Level 2: Deep analysis and trends

The research question posed by this article is: In what ways are NRF-rated researchers advancing the field of curriculum studies in South Africa? In order to engage with this question, we firstly established review questions that would drive the analysis of the publications in our sample. Publications have common constituencies that are contextual, methodological and theoretical in nature. It were these more deductive constituencies that led us to our review questions as they enabled a detailed account of the research conducted to frame our inquiry and provide the foundation needed to reach more informed understandings of the ways in which researchers were advancing the field of curriculum studies in South Africa. The following seven review questions framed our analysis:

  1. Where is curriculum referred to in the text?

  2. In what context was the research conducted?

  3. In which country/countries was the research conducted?

  4. What was the methodological design?

  5. Which theory was engaged in research?

  6. Is the research multidisciplinary? If so, how?

  7. Is the curriculum contribution claimed by the publication theoretical or practical in nature?

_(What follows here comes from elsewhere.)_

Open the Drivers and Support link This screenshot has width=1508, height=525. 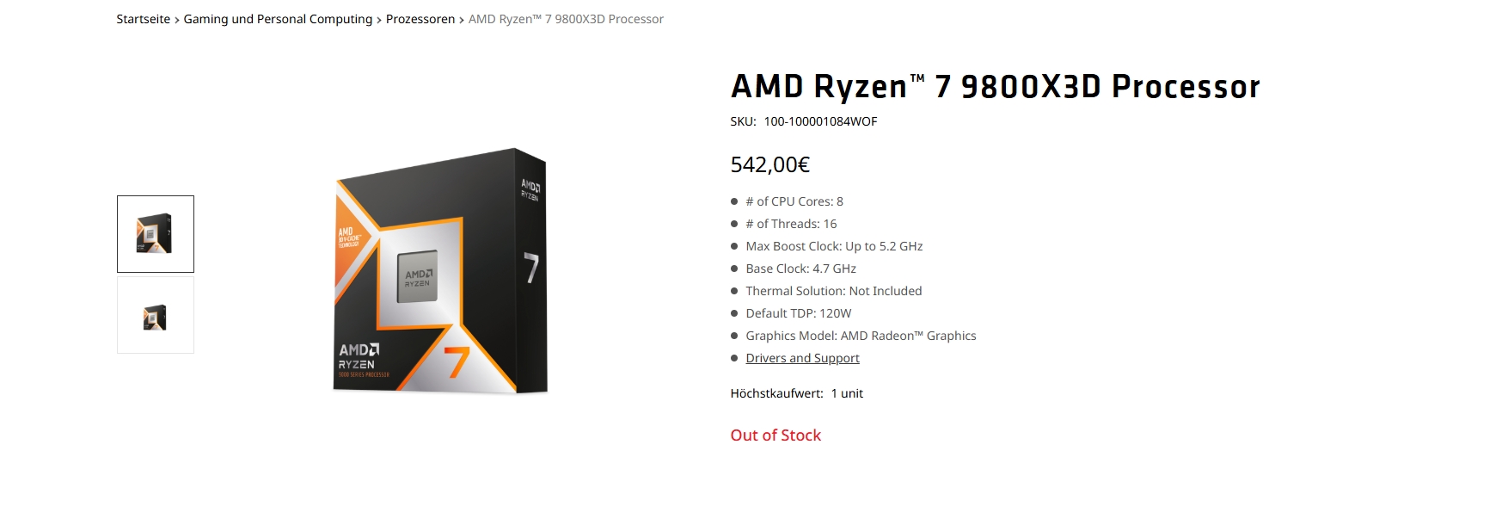[802, 358]
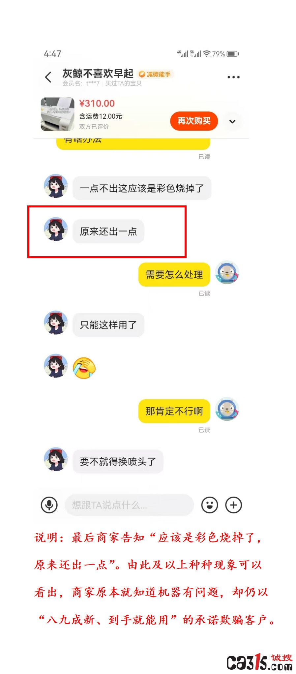Tap seller avatar beside 原来还出一点

pyautogui.click(x=56, y=229)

Each review item measured the findings as they emerged from predetermined categories stipulated by the review questions. Using descriptive statistics, the findings were recorded on an Excel document so that calculations and measurements per finding could be arrived at. See Table 1 for an illustration of the findings.

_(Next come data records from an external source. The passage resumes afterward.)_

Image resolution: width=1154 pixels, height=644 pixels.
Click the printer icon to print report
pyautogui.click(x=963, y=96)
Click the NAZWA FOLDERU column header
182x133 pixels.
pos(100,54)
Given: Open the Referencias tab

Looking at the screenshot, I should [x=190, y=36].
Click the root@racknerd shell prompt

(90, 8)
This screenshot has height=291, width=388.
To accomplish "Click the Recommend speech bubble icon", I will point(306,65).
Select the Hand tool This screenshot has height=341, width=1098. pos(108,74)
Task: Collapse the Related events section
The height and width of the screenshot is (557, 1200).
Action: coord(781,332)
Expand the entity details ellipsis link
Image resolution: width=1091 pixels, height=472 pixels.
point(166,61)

TABLE 1: Research findings from the review questions.

Below the table, a motivation for the item in each review question, followed by the inductive findings that emerged and related measurements are given.

Each publication was first analysed in terms of the curriculum terminology used. We perused this to identity whether and where researchers explicitly used the term curriculum. It became evident from the publications that only 35 (13%) did not make explicit reference to the term curriculum, they relied rather on curriculum-related concepts such as teaching, learning, pedagogy and instruction. Although 55 publications (20%) used the term in their titles, 67 (25%) in the abstracts and 108 (40%) in the keywords, most researchers (235 publications, 86%) did refer the term in the body and/or references of publications. This states that the majority of researchers sampled made explicit use of the concept in their research.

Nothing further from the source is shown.